■ **TASK PROMPT**: Retype each entry exactly.
[[ PROVIDED MATERIAL open ]]
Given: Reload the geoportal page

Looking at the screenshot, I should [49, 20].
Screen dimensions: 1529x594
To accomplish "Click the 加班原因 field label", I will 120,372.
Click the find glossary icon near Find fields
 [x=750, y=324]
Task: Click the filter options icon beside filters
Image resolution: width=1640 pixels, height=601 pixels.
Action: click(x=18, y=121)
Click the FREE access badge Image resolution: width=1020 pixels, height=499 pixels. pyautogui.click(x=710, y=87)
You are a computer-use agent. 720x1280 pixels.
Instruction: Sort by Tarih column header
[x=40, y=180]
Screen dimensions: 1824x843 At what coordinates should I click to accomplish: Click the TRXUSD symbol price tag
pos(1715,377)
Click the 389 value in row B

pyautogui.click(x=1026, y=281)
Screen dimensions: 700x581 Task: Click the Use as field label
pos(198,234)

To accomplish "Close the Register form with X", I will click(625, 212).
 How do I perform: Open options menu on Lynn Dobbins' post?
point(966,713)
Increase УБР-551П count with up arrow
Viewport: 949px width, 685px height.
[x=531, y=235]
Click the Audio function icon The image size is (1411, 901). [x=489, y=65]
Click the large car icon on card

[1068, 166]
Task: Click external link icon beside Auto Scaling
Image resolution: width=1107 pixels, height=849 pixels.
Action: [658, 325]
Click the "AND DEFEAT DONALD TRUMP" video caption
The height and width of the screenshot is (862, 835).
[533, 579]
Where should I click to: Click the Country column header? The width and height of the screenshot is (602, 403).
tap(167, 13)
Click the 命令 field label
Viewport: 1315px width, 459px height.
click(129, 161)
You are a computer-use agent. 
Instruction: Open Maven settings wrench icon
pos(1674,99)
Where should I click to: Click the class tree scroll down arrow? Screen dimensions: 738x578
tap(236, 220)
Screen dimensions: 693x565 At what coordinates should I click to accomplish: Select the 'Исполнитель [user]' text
[[ PROVIDED MATERIAL closed ]]
■ **ANSWER AREA**:
Given: Reload the geoportal page

Looking at the screenshot, I should [49, 20].
Screen dimensions: 1529x594
To accomplish "Click the 加班原因 field label", I will 120,372.
Click the find glossary icon near Find fields
 [x=750, y=324]
Task: Click the filter options icon beside filters
Image resolution: width=1640 pixels, height=601 pixels.
Action: click(x=18, y=121)
Click the FREE access badge Image resolution: width=1020 pixels, height=499 pixels. pyautogui.click(x=710, y=87)
You are a computer-use agent. 720x1280 pixels.
Instruction: Sort by Tarih column header
[x=40, y=180]
Screen dimensions: 1824x843 At what coordinates should I click to accomplish: Click the TRXUSD symbol price tag
pos(1715,377)
Click the 389 value in row B

pyautogui.click(x=1026, y=281)
Screen dimensions: 700x581 Task: Click the Use as field label
pos(198,234)

To accomplish "Close the Register form with X", I will click(625, 212).
 How do I perform: Open options menu on Lynn Dobbins' post?
point(966,713)
Increase УБР-551П count with up arrow
Viewport: 949px width, 685px height.
[x=531, y=235]
Click the Audio function icon The image size is (1411, 901). [x=489, y=65]
Click the large car icon on card

[1068, 166]
Task: Click external link icon beside Auto Scaling
Image resolution: width=1107 pixels, height=849 pixels.
Action: [658, 325]
Click the "AND DEFEAT DONALD TRUMP" video caption
The height and width of the screenshot is (862, 835).
[533, 579]
Where should I click to: Click the Country column header? The width and height of the screenshot is (602, 403).
tap(167, 13)
Click the 命令 field label
Viewport: 1315px width, 459px height.
click(129, 161)
You are a computer-use agent. 
Instruction: Open Maven settings wrench icon
pos(1674,99)
Where should I click to: Click the class tree scroll down arrow? Screen dimensions: 738x578
tap(236, 220)
Screen dimensions: 693x565 At what coordinates should I click to accomplish: Select the 'Исполнитель [user]' text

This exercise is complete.